Structural reengineering of imatinib to decrease cardiac risk in cancer therapy

Abstract

Imatinib, a selective, small-molecule tyrosine kinase inhibitor, has life-saving clinical activity in certain cancers, but questions have been raised about the potential for cardiac toxicity through inhibition of its target, ABL kinase. In this issue of the JCI, Fernández et al. describe a novel method by which the ABL-inhibitory activity of imatinib was deleted by modifying its chemical structure (see the related article beginning on page 4044). The anticancer activity of the reengineered agent, called WBZ_4, was instead preserved against gastrointestinal stromal tumors in both in vitro and in vivo models via inhibition of KIT tyrosine kinase, and the desired safety was demonstrated with less cardiotoxicity of WBZ_4 compared with imatinib via the inhibition of JNK. The study shows that structural reengineering of a kinase-inhibitory drug to improve tolerability while preserving efficacy is feasible.

Figure 1. Structural modification of imatinib allows retention of its anticancer activity without cardiotoxic effects.

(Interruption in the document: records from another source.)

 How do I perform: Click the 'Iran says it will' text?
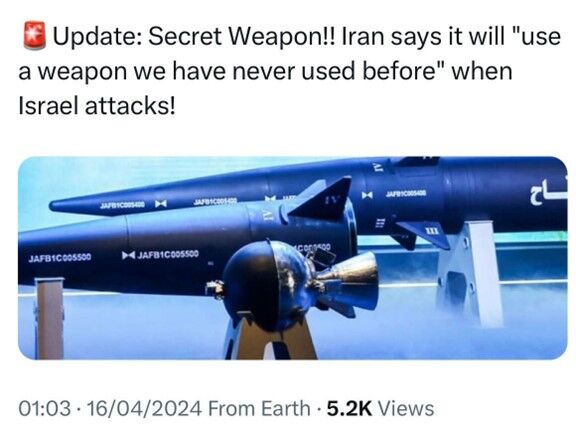424,36
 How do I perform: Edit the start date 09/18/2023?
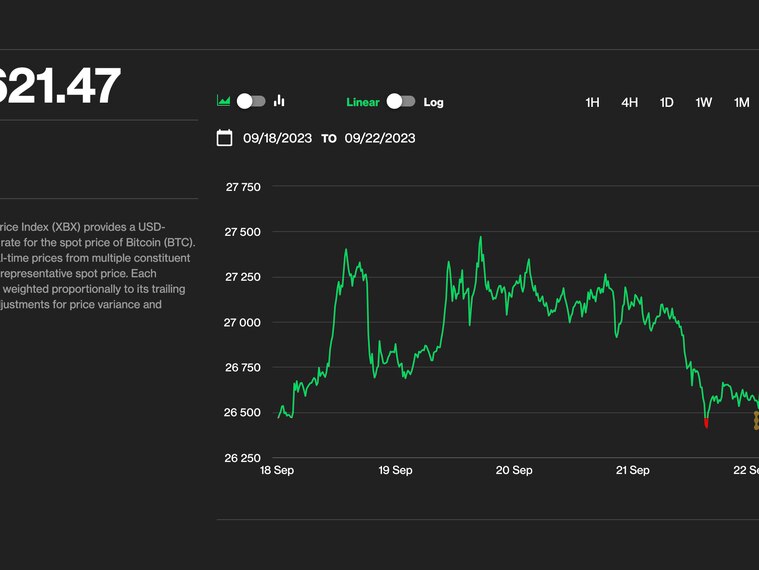(x=276, y=138)
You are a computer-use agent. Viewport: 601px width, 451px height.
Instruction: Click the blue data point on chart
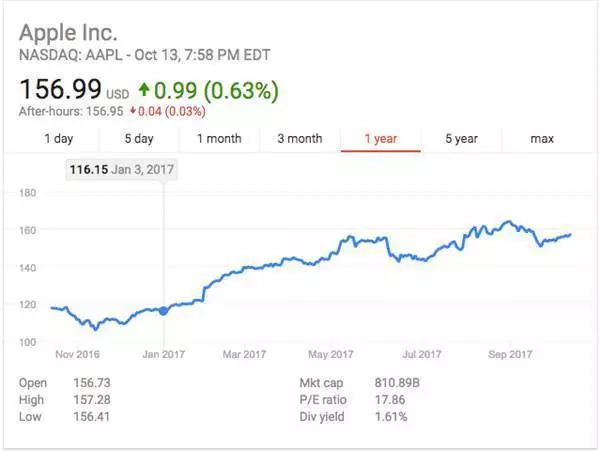click(x=164, y=310)
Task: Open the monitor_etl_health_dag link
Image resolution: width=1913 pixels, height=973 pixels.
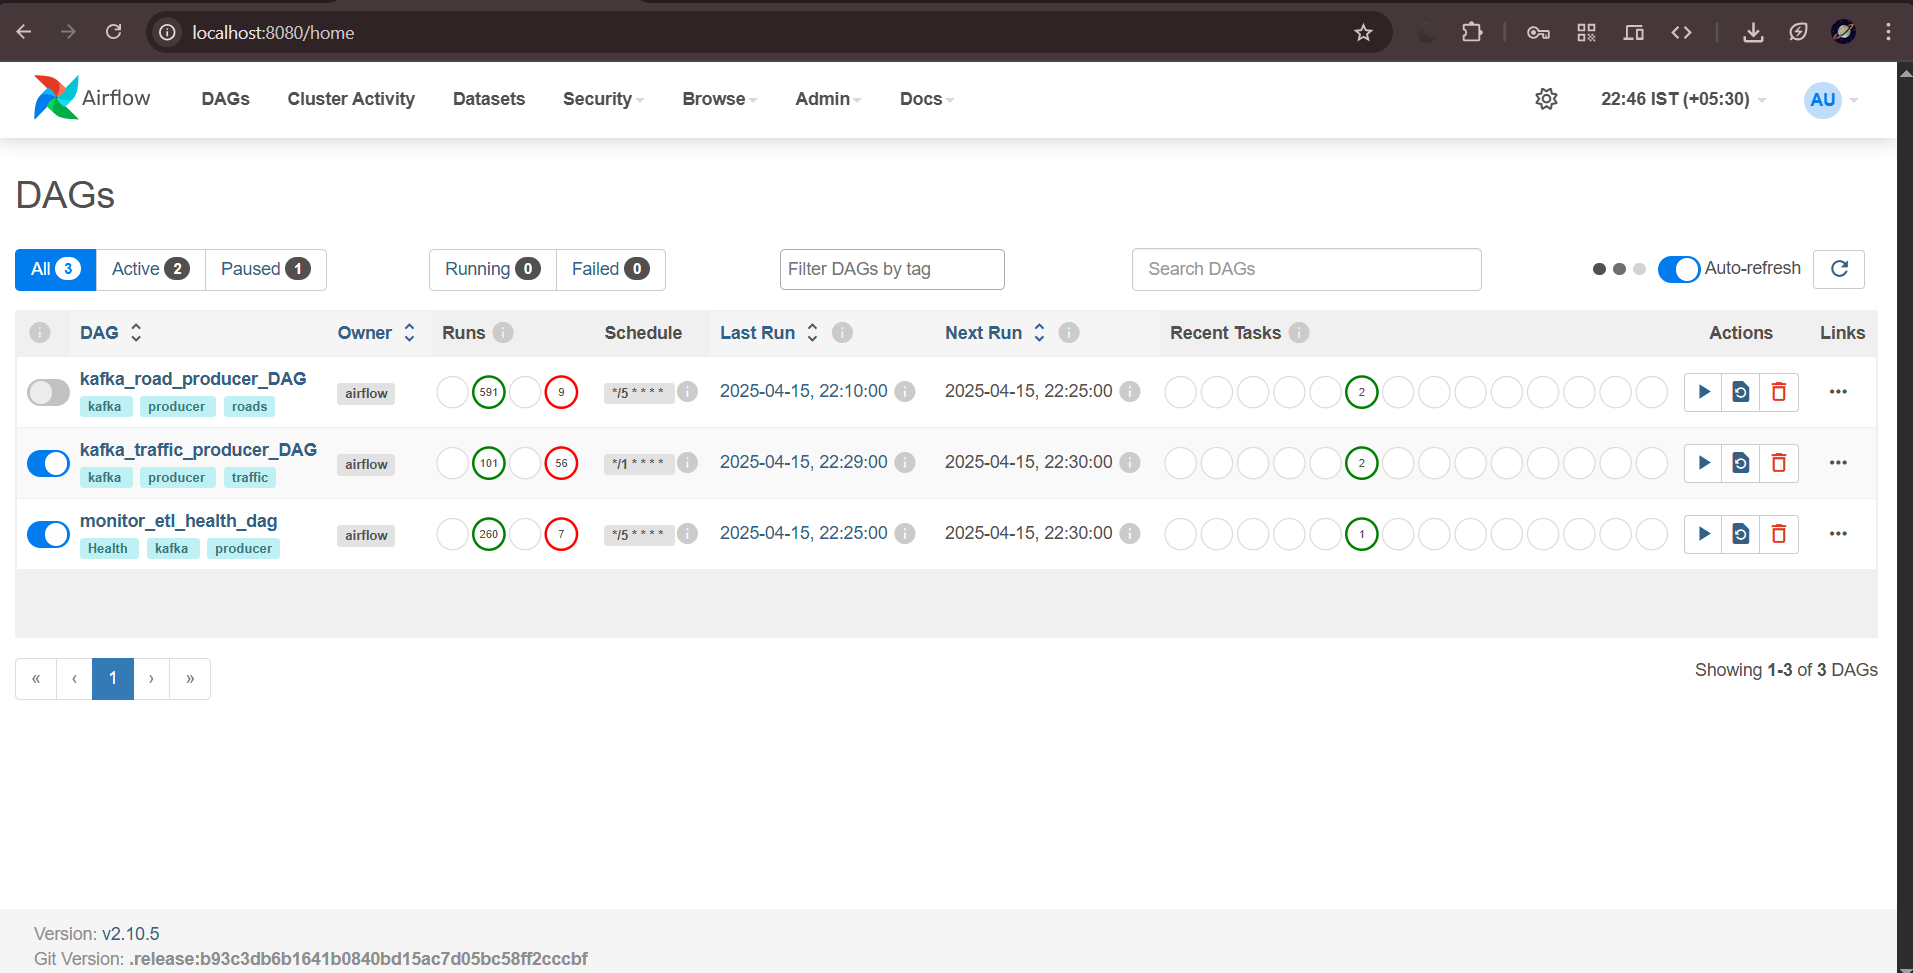Action: [179, 521]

(A) Imatinib is able to bind to the ATP-binding pocket of tyrosine kinases and therefore block the mutant KIT receptor tyrosine kinase activity in GIST cells, leading to inhibition of intracellular signaling, decreased cell proliferation, and apoptosis of the cancer cells. Cardiac myocytes exhibit normal signaling through the intracellular ABL kinase. Imatinib-mediated inhibition of the ABL kinase results in decreased cardiac myocyte function. (B) Imatinib serves as a ligand that binds to the ATP-binding pocket of KIT as well as ABL kinases. In this issue of the JCI, Fernández et al. (13) examined the de-wetting profiles of KIT and BCR-ABL and reengineered imatinib to create WBZ_4. This compound was designed to retain binding to KIT ATP-binding pockets, not to bind ABL, and to bind to and inhibit JNK kinase for the purpose of increased cardioprotection.